▶ Challenge 1:
In the passage on distributed systems vocabulary below, repeat word for word the part starting with "I’ve spent a" and going on through "to high-bandwidth communication.".

▶ Reading passage:
— start —

I’ve spent a fair amount of time recently discussing how distributed systems fail and
strategies for preventing those failures, and the lack of a shared vocabulary poses a
significant barrier to high-bandwidth communication.
Given some murky personal plans to write more in this area for the next bit,
I’ve written up the vocabulary I’ve found most effective. Hopefully this will
be useful in its own right, but at worst I’ll use it to avoid repeating boilerplate
definitions going forward!
Want the original sources instead? Of course!
- CAP Twelve Years Later: How the “Rules” Have Changed, Brewer
- Harvest, Yield, and Scalable Tolerant Systems, Fox, Brewer
- The Transaction Concept: Virtues and Limitations, Gray
- BASE: an ACID Alternative, Pritchett
- Keeping CALM: When Distributed Consistency is Easy, Hellerstein, Alvaro
- Eventually Consistent, Vogel
- Even more papers worth reading
CAP: Consistency, Availability, Partitions
Any discussion about distributed systems starts with a discusison of the
which argues you can only have two of these there properties:
consistency (C) equivalent to having a single up-to-date copy of the data;
high availability (A) of that data (for updates); and
tolerance to network partitions (P).
It’s useful to note that the original authors themselves have since emphasized
that “‘2 of 3’ is missleading”, particularly because (1) production systems make
numerous distinct choices between consistency and availability (not one overall choice),
and (2) “all three properties are more continuous than binary.”
One of the most useful explorations of the continuous nature of consistency and availability
is Harvest, Yield and Scalable Tolerant Systems.

— end —

▶ Pointing records for text and elements:
— start —

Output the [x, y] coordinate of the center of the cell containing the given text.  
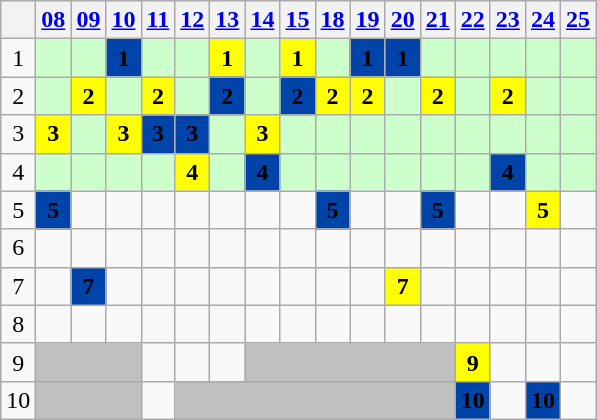
14 [262, 20]
8 [18, 324]
19 [368, 20]
18 [332, 20]
12 [192, 20]
22 [472, 20]
24 [542, 20]
09 [88, 20]
11 [158, 20]
21 [438, 20]
13 [228, 20]
25 [578, 20]
15 [298, 20]
23 [508, 20]
6 [18, 248]
08 [54, 20]
20 [402, 20]
Identify which cell holds the provided text, then report its [X, Y] central coordinate. 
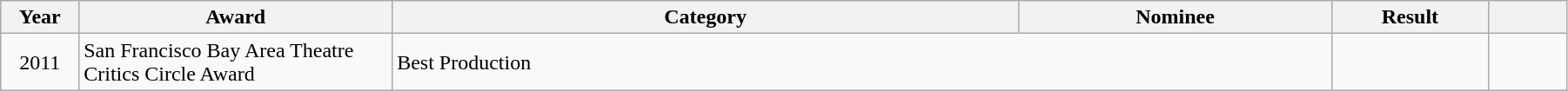
Category [706, 17]
Year [40, 17]
Result [1410, 17]
2011 [40, 63]
Best Production [862, 63]
Award [236, 17]
Nominee [1176, 17]
San Francisco Bay Area Theatre Critics Circle Award [236, 63]
Detect which cell encompasses the target text, then output its (x, y) center coordinate. 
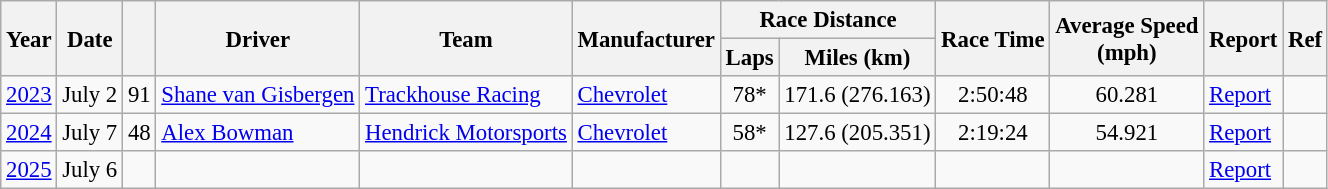
Alex Bowman (258, 133)
127.6 (205.351) (858, 133)
Average Speed(mph) (1127, 38)
Ref (1306, 38)
Team (466, 38)
2:50:48 (993, 95)
58* (750, 133)
2025 (29, 170)
48 (140, 133)
54.921 (1127, 133)
Driver (258, 38)
2024 (29, 133)
Trackhouse Racing (466, 95)
Hendrick Motorsports (466, 133)
2023 (29, 95)
Year (29, 38)
Manufacturer (646, 38)
July 2 (90, 95)
July 6 (90, 170)
60.281 (1127, 95)
Shane van Gisbergen (258, 95)
91 (140, 95)
Laps (750, 58)
Date (90, 38)
Race Distance (828, 20)
2:19:24 (993, 133)
171.6 (276.163) (858, 95)
78* (750, 95)
July 7 (90, 133)
Miles (km) (858, 58)
Race Time (993, 38)
Scan for the cell matching the given text and deliver its (x, y) coordinate at center. 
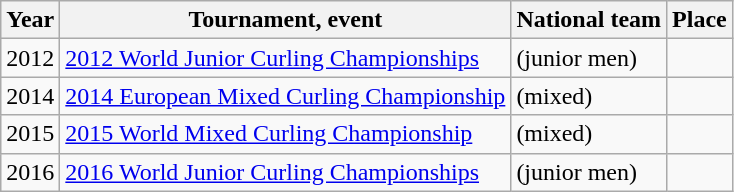
National team (589, 20)
Place (700, 20)
2012 World Junior Curling Championships (286, 58)
2012 (30, 58)
2016 (30, 172)
2016 World Junior Curling Championships (286, 172)
Year (30, 20)
2015 (30, 134)
Tournament, event (286, 20)
2014 (30, 96)
2015 World Mixed Curling Championship (286, 134)
2014 European Mixed Curling Championship (286, 96)
Detect which cell encompasses the target text, then output its [x, y] center coordinate. 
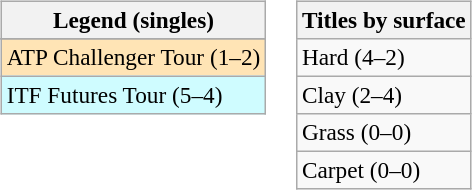
Clay (2–4) [384, 95]
Grass (0–0) [384, 133]
Carpet (0–0) [384, 171]
Legend (singles) [133, 20]
ATP Challenger Tour (1–2) [133, 57]
Titles by surface [384, 20]
ITF Futures Tour (5–4) [133, 95]
Hard (4–2) [384, 57]
Output the [x, y] coordinate of the center of the cell containing the given text.  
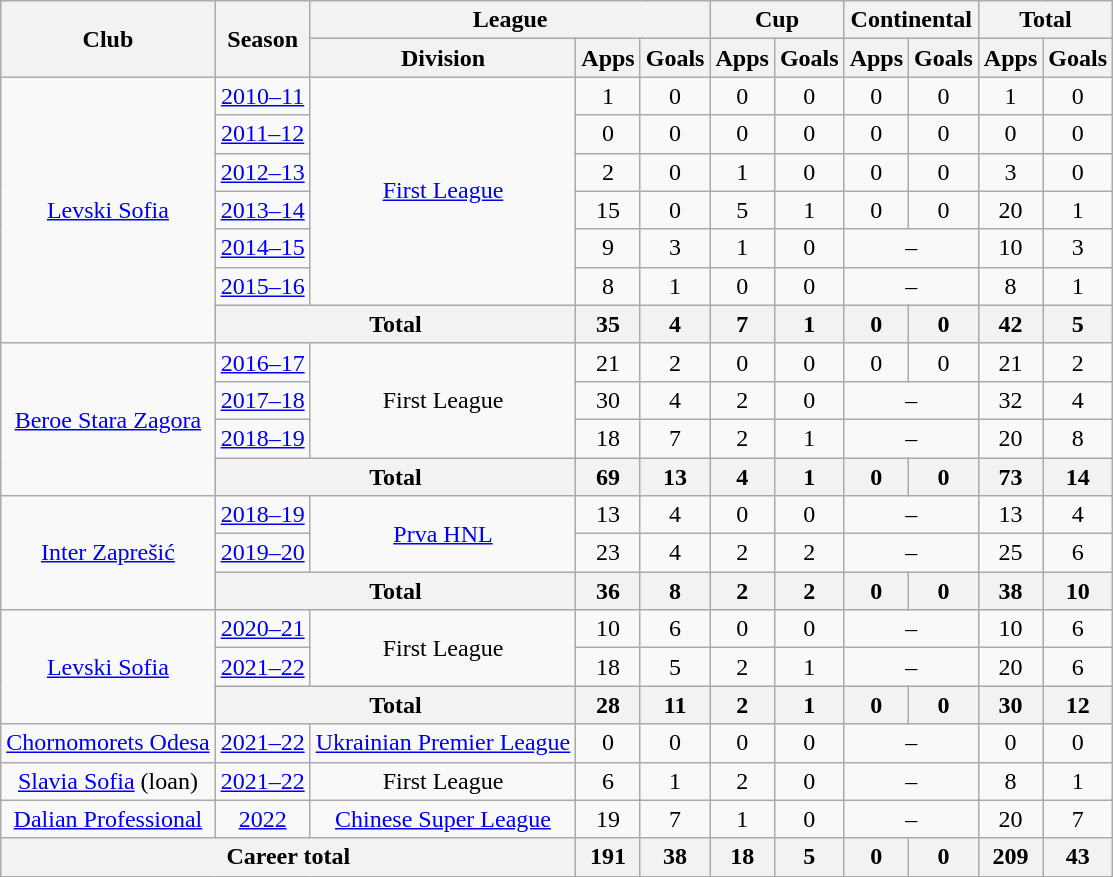
2017–18 [262, 400]
36 [608, 591]
43 [1078, 857]
Beroe Stara Zagora [108, 419]
Season [262, 39]
Chinese Super League [443, 819]
Cup [777, 20]
11 [675, 705]
191 [608, 857]
9 [608, 248]
Club [108, 39]
73 [1010, 477]
2012–13 [262, 172]
12 [1078, 705]
Division [443, 58]
Inter Zaprešić [108, 553]
Slavia Sofia (loan) [108, 781]
2014–15 [262, 248]
2013–14 [262, 210]
19 [608, 819]
32 [1010, 400]
14 [1078, 477]
23 [608, 553]
Prva HNL [443, 534]
69 [608, 477]
25 [1010, 553]
2020–21 [262, 629]
15 [608, 210]
2022 [262, 819]
28 [608, 705]
35 [608, 324]
209 [1010, 857]
Continental [911, 20]
2011–12 [262, 134]
League [510, 20]
Chornomorets Odesa [108, 743]
Dalian Professional [108, 819]
Ukrainian Premier League [443, 743]
Career total [288, 857]
2019–20 [262, 553]
2015–16 [262, 286]
42 [1010, 324]
2016–17 [262, 362]
2010–11 [262, 96]
Find where the given text appears and provide that cell's center as [x, y] coordinate. 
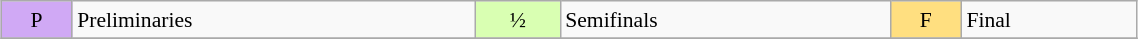
Semifinals [725, 20]
F [926, 20]
P [36, 20]
Preliminaries [274, 20]
½ [518, 20]
Final [1049, 20]
Find where the given text appears and provide that cell's center as (x, y) coordinate. 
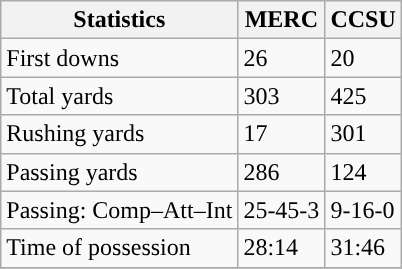
31:46 (363, 248)
First downs (120, 58)
124 (363, 172)
Passing: Comp–Att–Int (120, 210)
Total yards (120, 96)
Statistics (120, 20)
CCSU (363, 20)
MERC (282, 20)
Passing yards (120, 172)
Rushing yards (120, 134)
9-16-0 (363, 210)
26 (282, 58)
286 (282, 172)
28:14 (282, 248)
Time of possession (120, 248)
25-45-3 (282, 210)
303 (282, 96)
301 (363, 134)
20 (363, 58)
425 (363, 96)
17 (282, 134)
Pinpoint the cell where the given text exists, returning its (x, y) midpoint coordinate. 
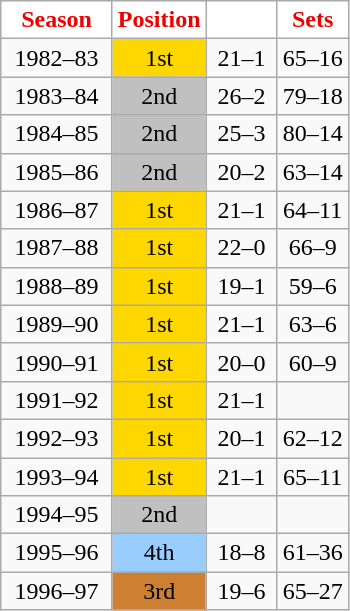
61–36 (312, 553)
1996–97 (57, 591)
1993–94 (57, 477)
20–1 (242, 438)
Sets (312, 20)
1992–93 (57, 438)
Season (57, 20)
1987–88 (57, 248)
22–0 (242, 248)
60–9 (312, 362)
26–2 (242, 96)
63–14 (312, 172)
1991–92 (57, 400)
65–16 (312, 58)
19–1 (242, 286)
1983–84 (57, 96)
63–6 (312, 324)
1986–87 (57, 210)
1984–85 (57, 134)
19–6 (242, 591)
1988–89 (57, 286)
64–11 (312, 210)
1994–95 (57, 515)
3rd (159, 591)
1990–91 (57, 362)
80–14 (312, 134)
1995–96 (57, 553)
1989–90 (57, 324)
1982–83 (57, 58)
4th (159, 553)
Position (159, 20)
79–18 (312, 96)
59–6 (312, 286)
62–12 (312, 438)
65–27 (312, 591)
1985–86 (57, 172)
66–9 (312, 248)
65–11 (312, 477)
18–8 (242, 553)
20–2 (242, 172)
25–3 (242, 134)
20–0 (242, 362)
Find where the given text appears and provide that cell's center as [x, y] coordinate. 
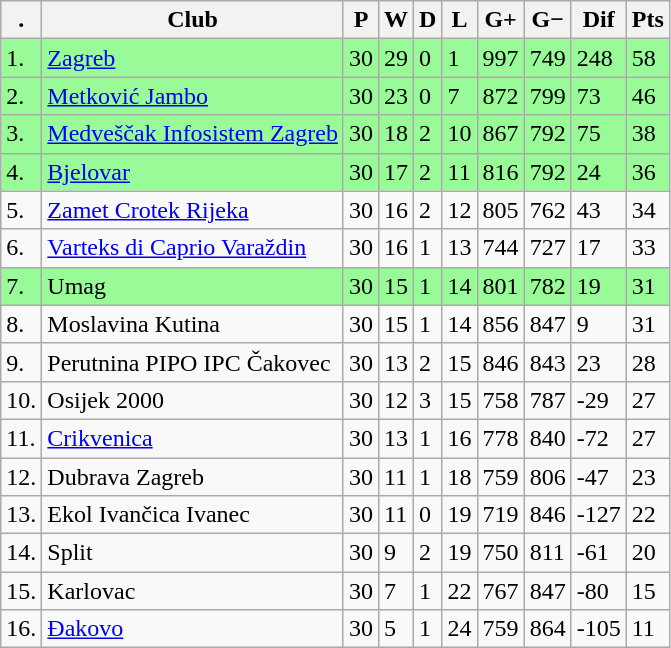
G+ [500, 20]
29 [396, 58]
. [22, 20]
Karlovac [193, 591]
-105 [598, 629]
867 [500, 134]
Metković Jambo [193, 96]
778 [500, 438]
Đakovo [193, 629]
16. [22, 629]
Osijek 2000 [193, 400]
46 [648, 96]
750 [500, 553]
L [460, 20]
28 [648, 362]
805 [500, 210]
7. [22, 286]
38 [648, 134]
33 [648, 248]
1. [22, 58]
Dif [598, 20]
843 [548, 362]
-61 [598, 553]
Zagreb [193, 58]
14. [22, 553]
799 [548, 96]
3 [428, 400]
248 [598, 58]
4. [22, 172]
782 [548, 286]
816 [500, 172]
856 [500, 324]
Club [193, 20]
840 [548, 438]
D [428, 20]
811 [548, 553]
Umag [193, 286]
Split [193, 553]
9. [22, 362]
5. [22, 210]
-47 [598, 477]
6. [22, 248]
58 [648, 58]
749 [548, 58]
-127 [598, 515]
5 [396, 629]
73 [598, 96]
8. [22, 324]
758 [500, 400]
W [396, 20]
G− [548, 20]
Varteks di Caprio Varaždin [193, 248]
872 [500, 96]
Crikvenica [193, 438]
3. [22, 134]
767 [500, 591]
997 [500, 58]
Ekol Ivančica Ivanec [193, 515]
864 [548, 629]
727 [548, 248]
787 [548, 400]
P [360, 20]
-29 [598, 400]
806 [548, 477]
Perutnina PIPO IPC Čakovec [193, 362]
801 [500, 286]
12. [22, 477]
15. [22, 591]
744 [500, 248]
Bjelovar [193, 172]
-80 [598, 591]
75 [598, 134]
43 [598, 210]
2. [22, 96]
Moslavina Kutina [193, 324]
34 [648, 210]
-72 [598, 438]
13. [22, 515]
11. [22, 438]
10 [460, 134]
10. [22, 400]
36 [648, 172]
Zamet Crotek Rijeka [193, 210]
Medveščak Infosistem Zagreb [193, 134]
Dubrava Zagreb [193, 477]
20 [648, 553]
719 [500, 515]
Pts [648, 20]
762 [548, 210]
Return the [x, y] coordinate for the center point of the cell that contains the specified text.  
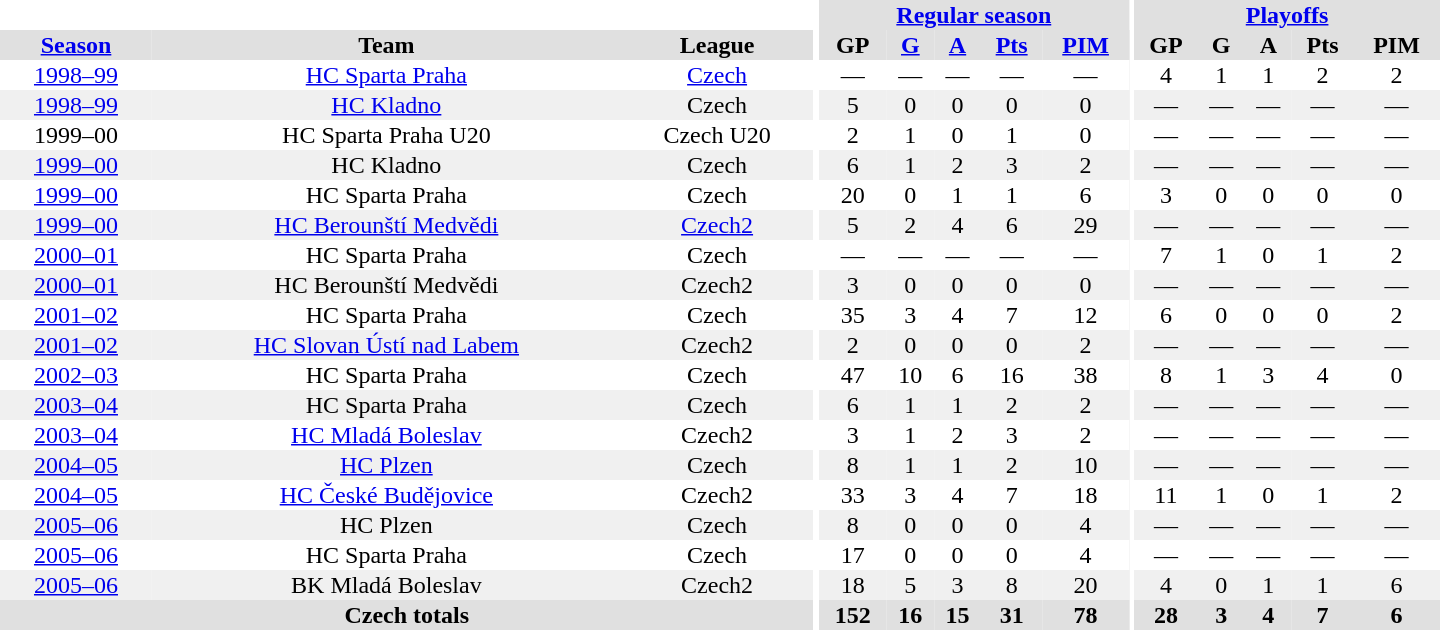
Czech U20 [718, 135]
BK Mladá Boleslav [386, 585]
152 [853, 615]
Czech totals [406, 615]
35 [853, 315]
33 [853, 495]
Playoffs [1287, 15]
78 [1086, 615]
Regular season [974, 15]
HC Slovan Ústí nad Labem [386, 345]
HC Mladá Boleslav [386, 435]
HC Sparta Praha U20 [386, 135]
11 [1166, 495]
28 [1166, 615]
17 [853, 555]
Season [76, 45]
29 [1086, 225]
38 [1086, 375]
12 [1086, 315]
Team [386, 45]
47 [853, 375]
15 [958, 615]
League [718, 45]
31 [1012, 615]
HC České Budějovice [386, 495]
2002–03 [76, 375]
Detect which cell encompasses the target text, then output its (x, y) center coordinate. 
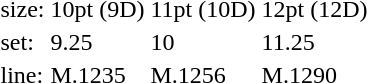
9.25 (98, 42)
10 (203, 42)
Return the (X, Y) coordinate for the center point of the cell that contains the specified text.  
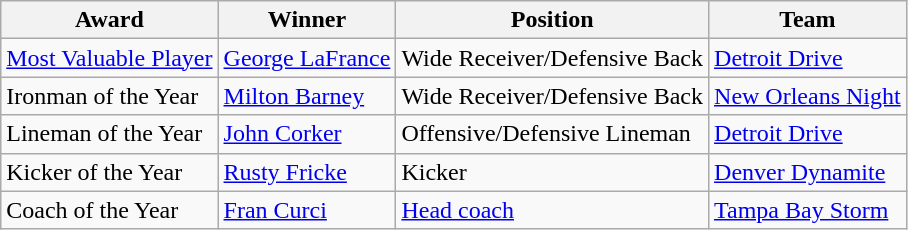
Tampa Bay Storm (808, 210)
Rusty Fricke (307, 172)
Team (808, 20)
Coach of the Year (110, 210)
Head coach (552, 210)
John Corker (307, 134)
Denver Dynamite (808, 172)
Position (552, 20)
George LaFrance (307, 58)
New Orleans Night (808, 96)
Fran Curci (307, 210)
Ironman of the Year (110, 96)
Winner (307, 20)
Milton Barney (307, 96)
Most Valuable Player (110, 58)
Award (110, 20)
Kicker (552, 172)
Offensive/Defensive Lineman (552, 134)
Lineman of the Year (110, 134)
Kicker of the Year (110, 172)
Return [x, y] of the center of cell containing provided text 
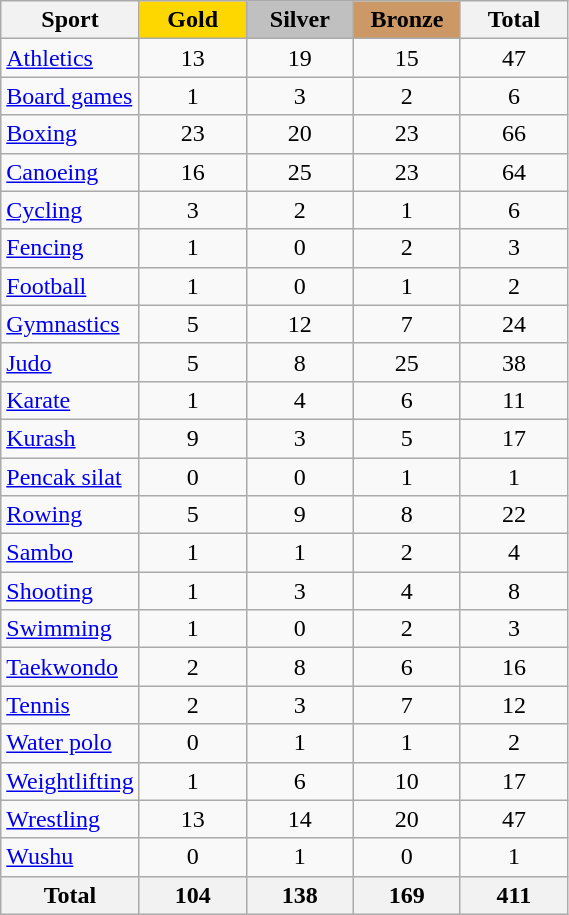
Sambo [70, 553]
Wushu [70, 857]
Water polo [70, 743]
64 [514, 172]
Shooting [70, 591]
Athletics [70, 58]
24 [514, 324]
10 [406, 781]
Tennis [70, 705]
411 [514, 895]
Bronze [406, 20]
Judo [70, 362]
19 [300, 58]
138 [300, 895]
Football [70, 286]
Kurash [70, 438]
Boxing [70, 134]
Gymnastics [70, 324]
Pencak silat [70, 477]
Fencing [70, 248]
Sport [70, 20]
104 [192, 895]
Weightlifting [70, 781]
Rowing [70, 515]
Karate [70, 400]
169 [406, 895]
Wrestling [70, 819]
Taekwondo [70, 667]
Board games [70, 96]
Gold [192, 20]
15 [406, 58]
14 [300, 819]
Cycling [70, 210]
22 [514, 515]
Canoeing [70, 172]
Silver [300, 20]
66 [514, 134]
11 [514, 400]
Swimming [70, 629]
38 [514, 362]
Output the (x, y) coordinate of the center of the cell containing the given text.  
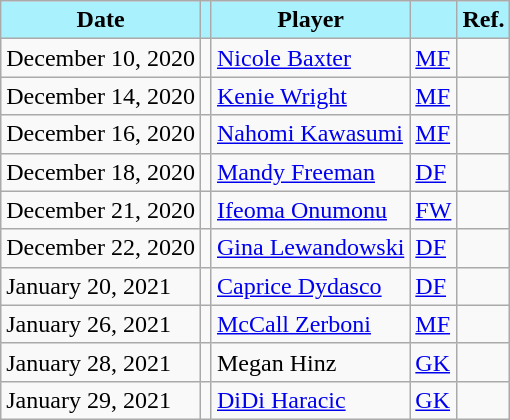
December 14, 2020 (101, 96)
January 29, 2021 (101, 400)
December 21, 2020 (101, 210)
January 26, 2021 (101, 324)
Nahomi Kawasumi (310, 134)
Ifeoma Onumonu (310, 210)
January 20, 2021 (101, 286)
Mandy Freeman (310, 172)
December 10, 2020 (101, 58)
Megan Hinz (310, 362)
January 28, 2021 (101, 362)
McCall Zerboni (310, 324)
December 16, 2020 (101, 134)
Player (310, 20)
Kenie Wright (310, 96)
December 22, 2020 (101, 248)
Gina Lewandowski (310, 248)
FW (434, 210)
December 18, 2020 (101, 172)
Ref. (484, 20)
Date (101, 20)
Caprice Dydasco (310, 286)
Nicole Baxter (310, 58)
DiDi Haracic (310, 400)
Detect which cell encompasses the target text, then output its (X, Y) center coordinate. 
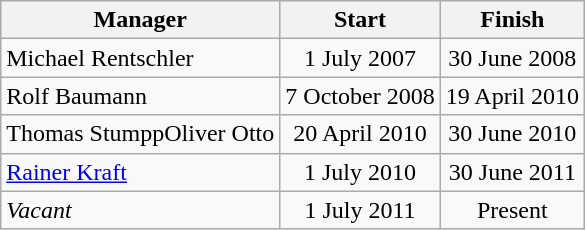
Thomas StumppOliver Otto (140, 134)
30 June 2008 (512, 58)
19 April 2010 (512, 96)
Start (360, 20)
Vacant (140, 210)
1 July 2011 (360, 210)
Rolf Baumann (140, 96)
30 June 2010 (512, 134)
1 July 2010 (360, 172)
Michael Rentschler (140, 58)
Finish (512, 20)
30 June 2011 (512, 172)
Rainer Kraft (140, 172)
1 July 2007 (360, 58)
20 April 2010 (360, 134)
Manager (140, 20)
Present (512, 210)
7 October 2008 (360, 96)
Scan for the cell matching the given text and deliver its (x, y) coordinate at center. 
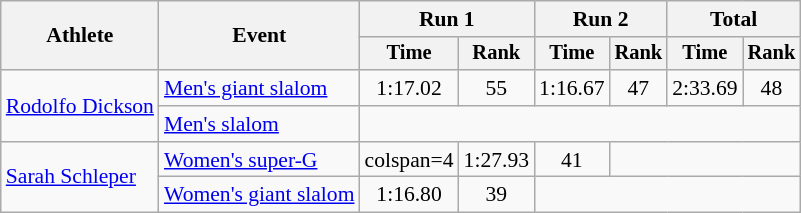
Event (260, 36)
Men's slalom (260, 124)
1:16.80 (410, 195)
Total (734, 19)
colspan=4 (410, 160)
Rodolfo Dickson (80, 106)
41 (572, 160)
39 (496, 195)
1:27.93 (496, 160)
Men's giant slalom (260, 88)
Sarah Schleper (80, 178)
Women's super-G (260, 160)
Run 1 (448, 19)
Athlete (80, 36)
2:33.69 (704, 88)
47 (639, 88)
Run 2 (600, 19)
55 (496, 88)
Women's giant slalom (260, 195)
1:16.67 (572, 88)
48 (772, 88)
1:17.02 (410, 88)
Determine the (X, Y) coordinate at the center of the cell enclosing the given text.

— end —

▶ Challenge 2:
Reproduce the lines of the records above word for word, starting with the line with "2017–18 [262, 400]" and going on through the line with "Pinpoint the cell". Leave out the pictures.

▶ Worked answer 1:
I’ve spent a fair amount of time recently discussing how distributed systems fail and
strategies for preventing those failures, and the lack of a shared vocabulary poses a
significant barrier to high-bandwidth communication.

▶ Worked answer 2:
2017–18 [262, 400]
36 [608, 591]
43 [1078, 857]
Beroe Stara Zagora [108, 419]
Season [262, 39]
Chinese Super League [443, 819]
Cup [777, 20]
11 [675, 705]
191 [608, 857]
9 [608, 248]
Club [108, 39]
73 [1010, 477]
2012–13 [262, 172]
12 [1078, 705]
Division [443, 58]
Inter Zaprešić [108, 553]
Slavia Sofia (loan) [108, 781]
2014–15 [262, 248]
2013–14 [262, 210]
19 [608, 819]
32 [1010, 400]
14 [1078, 477]
23 [608, 553]
Prva HNL [443, 534]
69 [608, 477]
25 [1010, 553]
2020–21 [262, 629]
15 [608, 210]
2022 [262, 819]
28 [608, 705]
35 [608, 324]
209 [1010, 857]
Continental [911, 20]
2011–12 [262, 134]
League [510, 20]
Chornomorets Odesa [108, 743]
Dalian Professional [108, 819]
Ukrainian Premier League [443, 743]
Career total [288, 857]
2019–20 [262, 553]
2015–16 [262, 286]
42 [1010, 324]
2016–17 [262, 362]
2010–11 [262, 96]
Find where the given text appears and provide that cell's center as [x, y] coordinate. 
Semifinals [725, 20]
F [926, 20]
P [36, 20]
Preliminaries [274, 20]
½ [518, 20]
Final [1049, 20]
Find where the given text appears and provide that cell's center as (x, y) coordinate. 
31:46 (363, 248)
First downs (120, 58)
124 (363, 172)
Passing: Comp–Att–Int (120, 210)
Total yards (120, 96)
Statistics (120, 20)
CCSU (363, 20)
MERC (282, 20)
Passing yards (120, 172)
Rushing yards (120, 134)
9-16-0 (363, 210)
26 (282, 58)
286 (282, 172)
28:14 (282, 248)
Time of possession (120, 248)
25-45-3 (282, 210)
303 (282, 96)
301 (363, 134)
20 (363, 58)
425 (363, 96)
17 (282, 134)
Pinpoint the cell where the given text exists, returning its (x, y) midpoint coordinate. 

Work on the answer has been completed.